Come summer, Princeton’s collegiate crowd clears out, making this the perfect time to enjoy the area’s quaint, brainy charm. Here’s where to go first.
Brick Farm Market
With a juice bar, a cheesemonger, house-dried sausages and polished-concrete floors, this lofty market feels more Brooklyn than Jersey. But in fact, Brick Farm Market has rather bucolic roots: It was founded last year by Robin and Jon McConaughy, owners of the nearby Double Brook Farm, as a place to sell the many sustainable products that come from their acres. The pair are somewhat new to the agro biz — they had one of those life-changing Michael Pollan moments a decade ago — and their fresh perspective is what makes this place so memorable. Just 15 minutes from downtown Princeton, it’s worthy of a stop for a snack, a meal, or ingredient-gathering on your way back to Philly.
Go here for: A hip twist on a country farm stand. 65 East Broad Street, Hopewell.
Some Princetonians care as much about high couture as they do high culture, as evidenced by the staying power of this glossy women’s shop that has been around for more than 20 years. This isn’t your average boutique: Rolling racks hold apparel, bags and shoes from the most Vogue-approved brands, including Lanvin’s flared dresses, Phillip Lim’s fringed leather bombers and Givenchy’s handbags. Even if you don’t buy, go to browse the well-edited collection, and to maybe catch a glimpse of Zoë’s most loyal customer, a cutting-edge local fashionista who happens to be 92.

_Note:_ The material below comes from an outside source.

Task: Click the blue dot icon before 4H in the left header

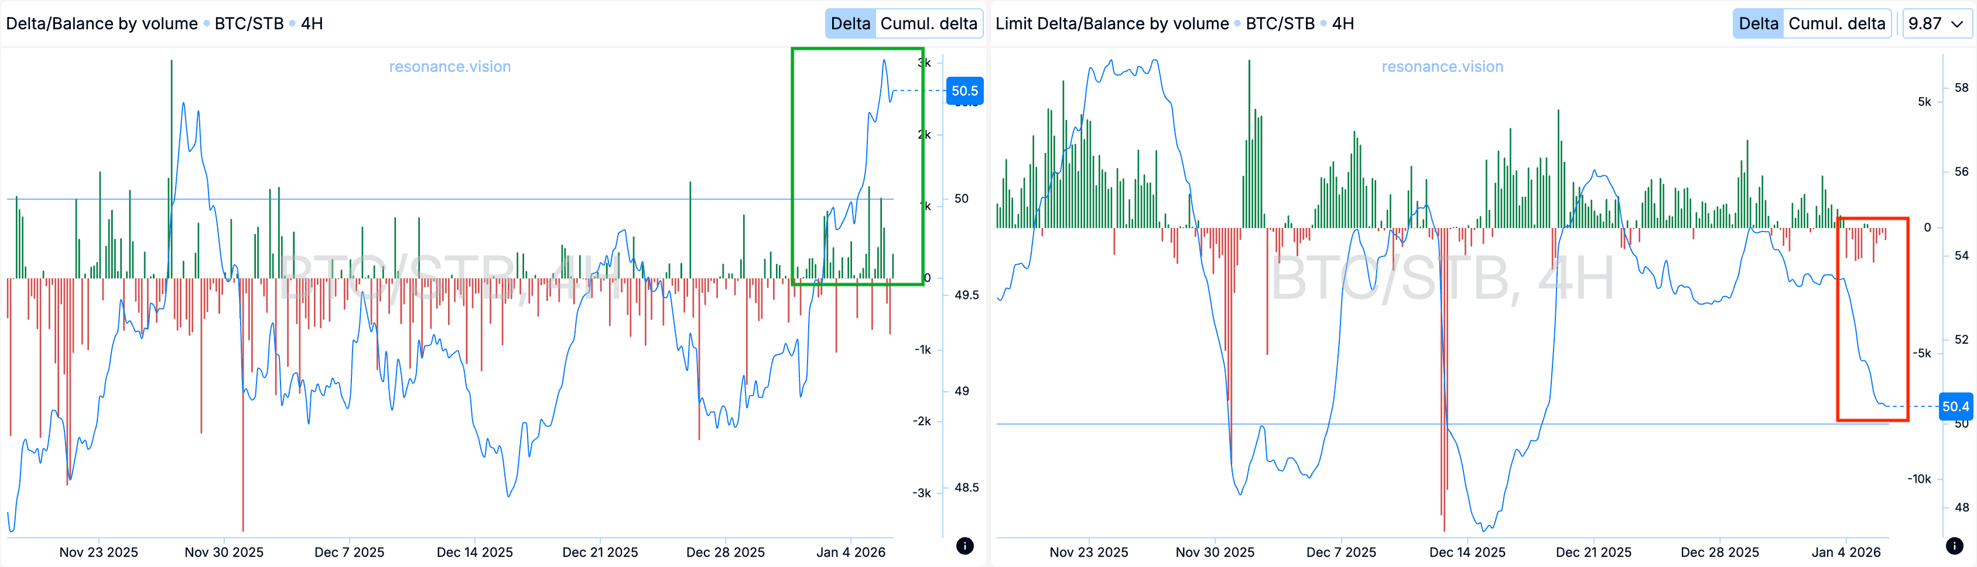Action: pyautogui.click(x=292, y=23)
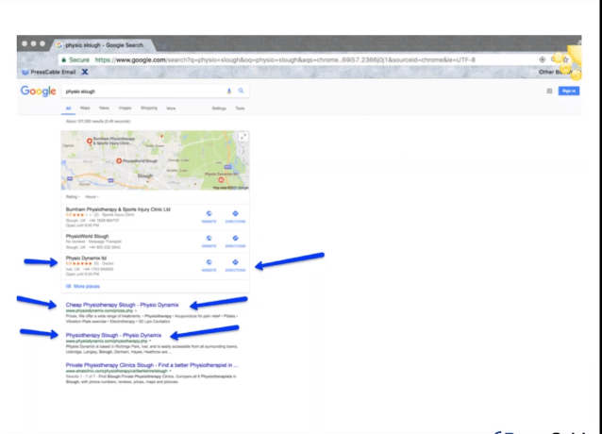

Go here for: The legendary end-of-season sales, during which basically everything is 70 percent off. 11 Hulfish Street, Princeton.
Princeton University Art Museum
This is considered one of the top university-owned art museums in the country, and the collection is as era-spanning as Janson’s History of Art, with some impressive headliners: Monet, Fra Angelico, de Kooning and Warhol, to name a few. It’s located just across from Nassau Street, Princeton’s main retail drag; a quick trip will pull you onto the must-visit leafy campus.
Go here for: Gratis culture — admission to the museum is free. McCormick Hall, Princeton.
The Farmhouse Store
The owners of this popular home and gift store have an eye for goods that are artsy and handcrafted but still totally casual and cute. To wit: light fixtures made from old crates, non-cheesy Shore house wall accents, whimsical throw pillows, and wooden propellers outfitted with clocks that would make any home office cool.
Go here for: Gifts. The staff is notably friendly and helpful and will steer you to the perfect find, whether it be jewelry, tableware or something one-of-a-kind. 43 Hulfish Street, Princeton.
The Cloak & Dagger
Set in an old colonial with a beckoning red door, Cloak & Dagger has all the trappings of a cozy independent bookstore, but with a twist: It only carries mystery books. The owners can point out the many genres, from cozies (PG-rated stories) to gumshoes, noirs, classics, historic, young adult and thrillers. (Despite the breadth, Agatha Christie is still the top seller.) They also have great games and puzzles.
Go here for: The kids. Nothing can get a young’un hooked on reading like a good whodunit. 349 Nassau Street, Princeton.
Originally published as “Beyond the Ivy” in the July 2014 issue of Philadelphia magazine.
Photography by Jauhien Sasnou.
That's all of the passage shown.